→ TRY IT
Among the records that follow, count the lines where "each" appears, and state the count by itself.

*** Opening of RECORDS TO PROCESS ***

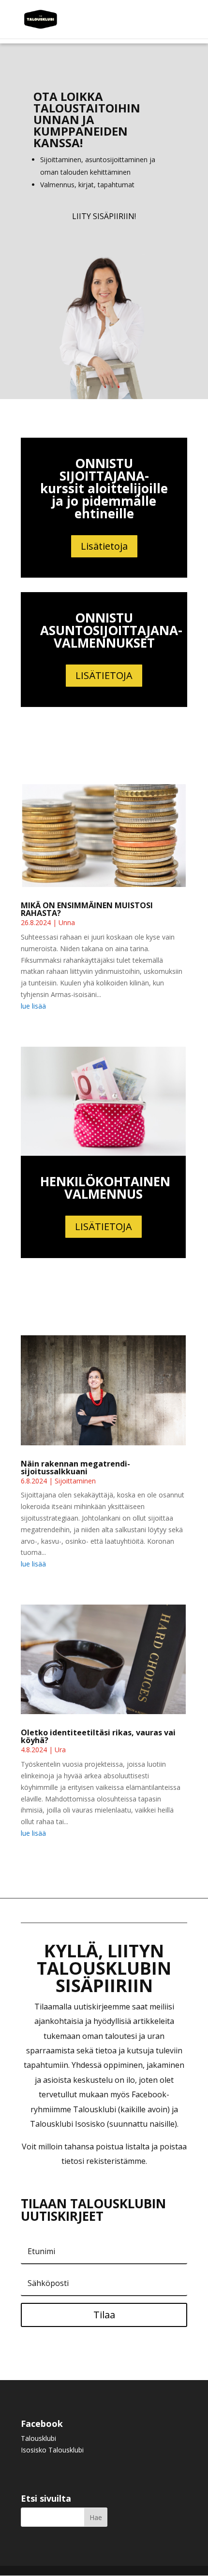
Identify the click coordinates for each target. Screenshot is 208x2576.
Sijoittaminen (75, 1480)
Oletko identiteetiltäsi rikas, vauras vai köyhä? (98, 1736)
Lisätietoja (104, 546)
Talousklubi (38, 2438)
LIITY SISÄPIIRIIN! (104, 216)
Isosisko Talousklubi (52, 2449)
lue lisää (33, 1006)
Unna (67, 922)
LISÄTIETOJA (104, 675)
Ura (60, 1749)
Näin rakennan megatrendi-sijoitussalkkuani (75, 1467)
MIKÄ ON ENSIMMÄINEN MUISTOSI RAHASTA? (87, 909)
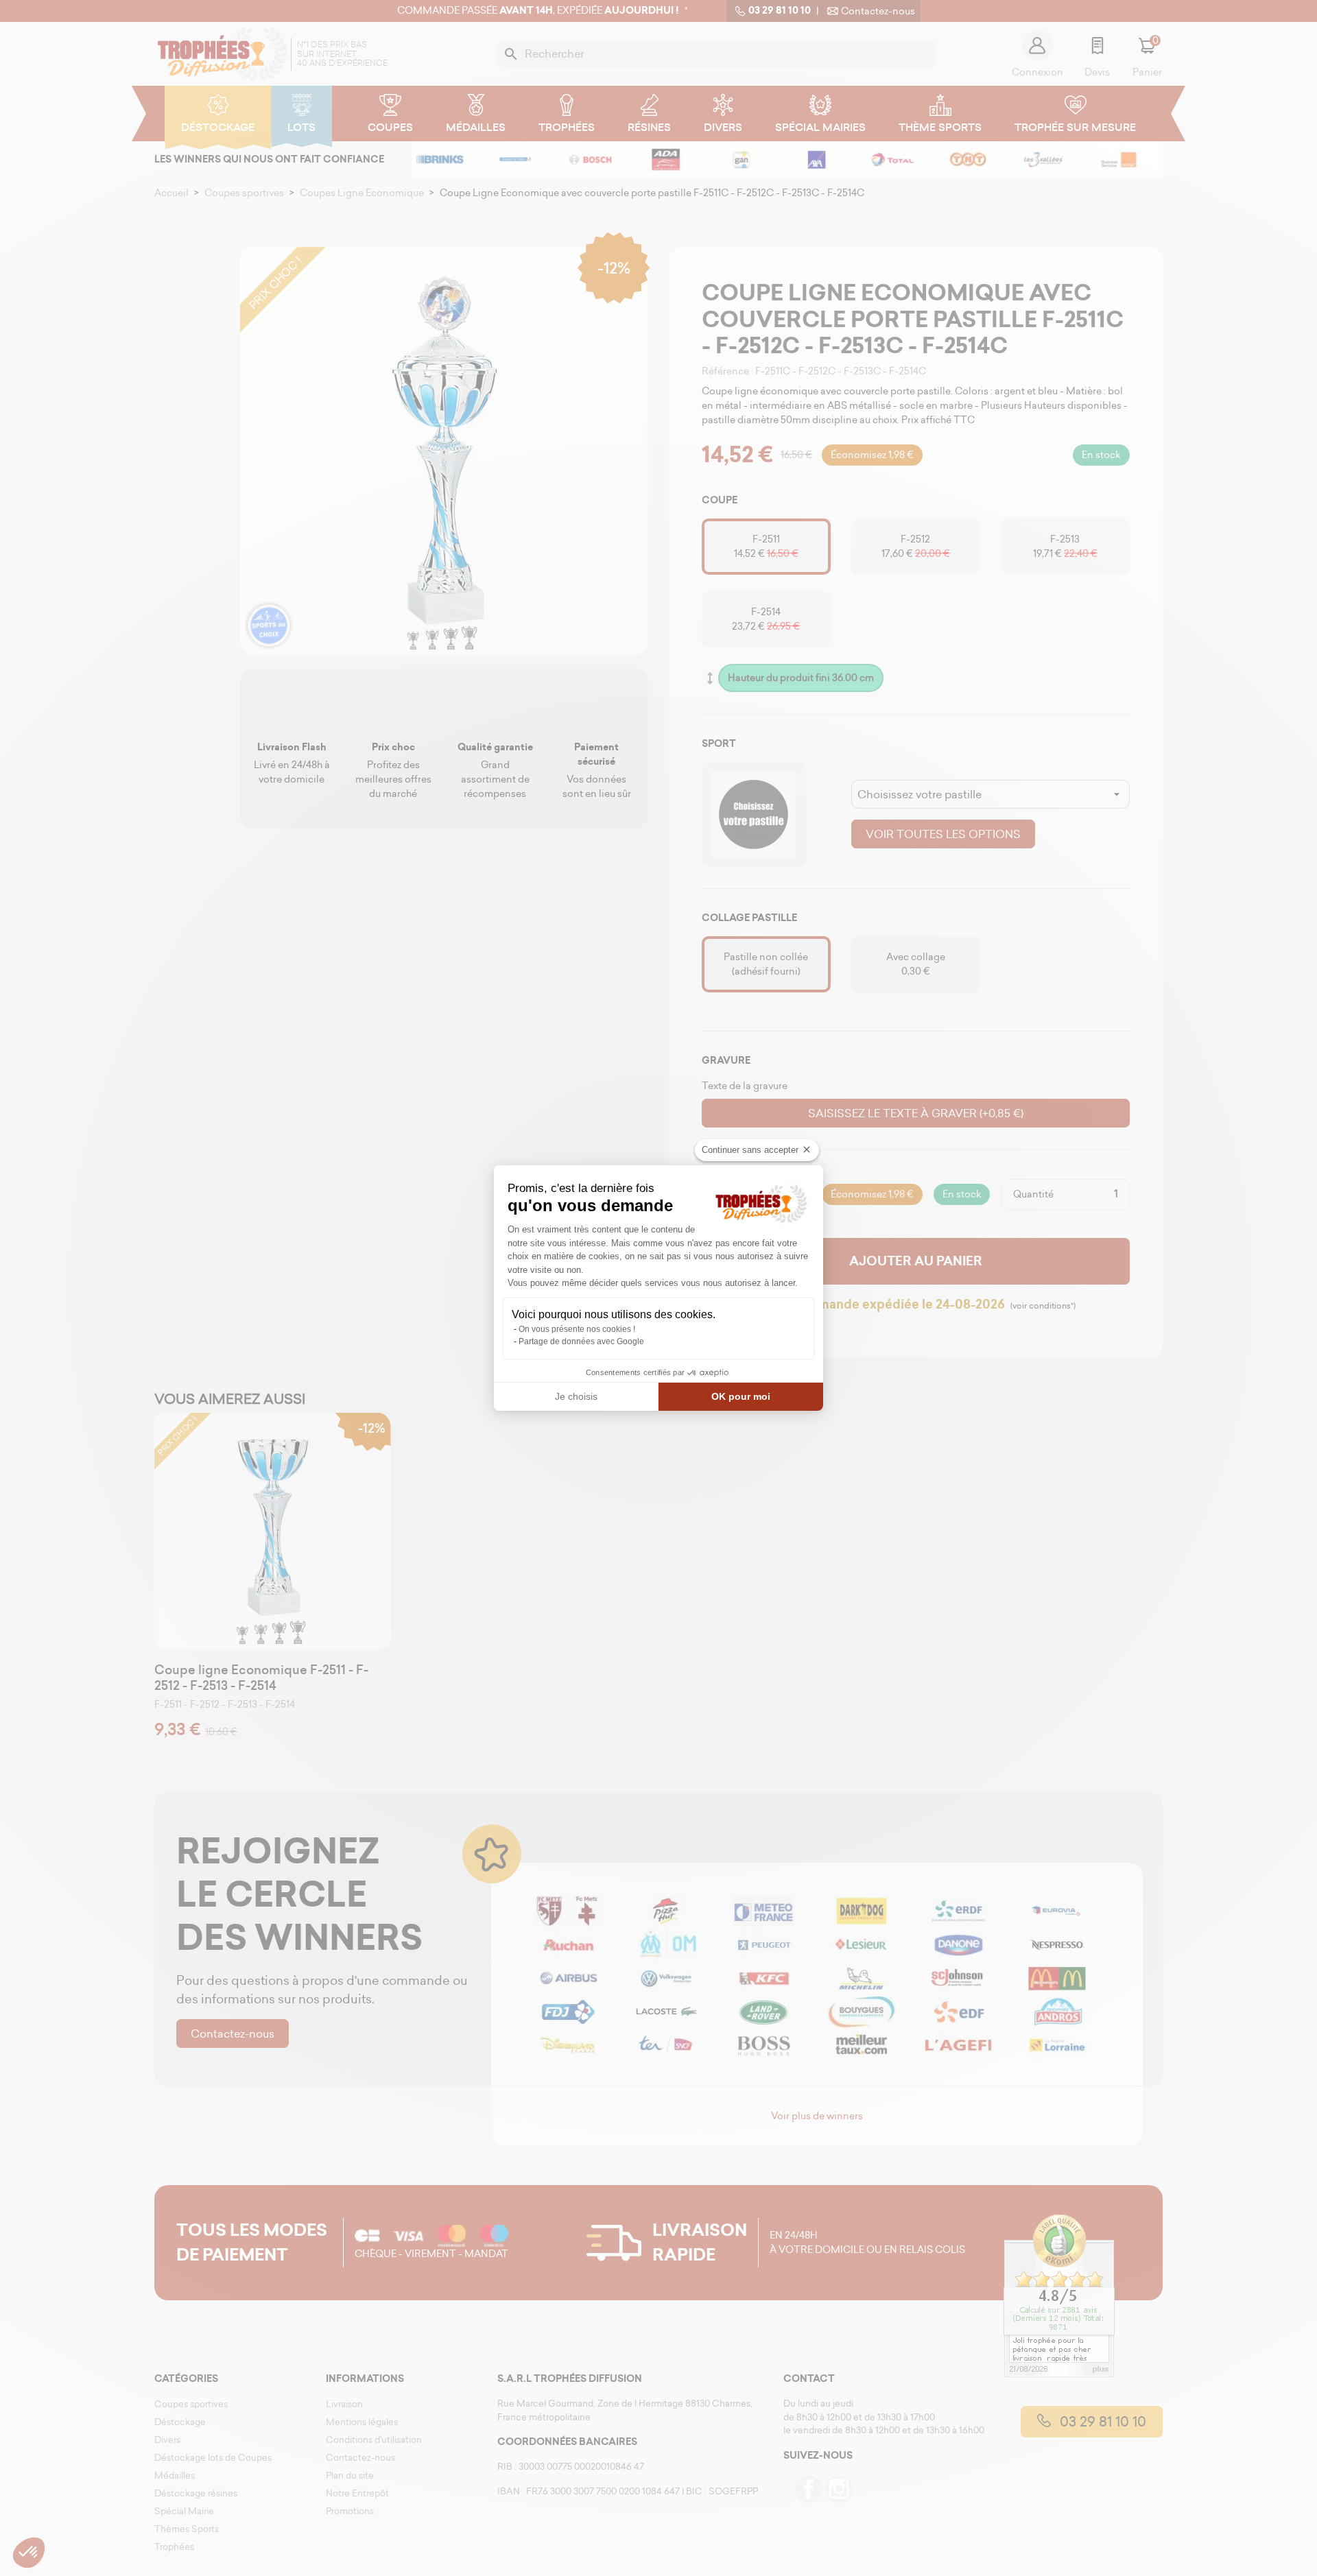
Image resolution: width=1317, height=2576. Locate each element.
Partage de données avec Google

*** Close of RECORDS TO PROCESS ***

→ RESPONSE
2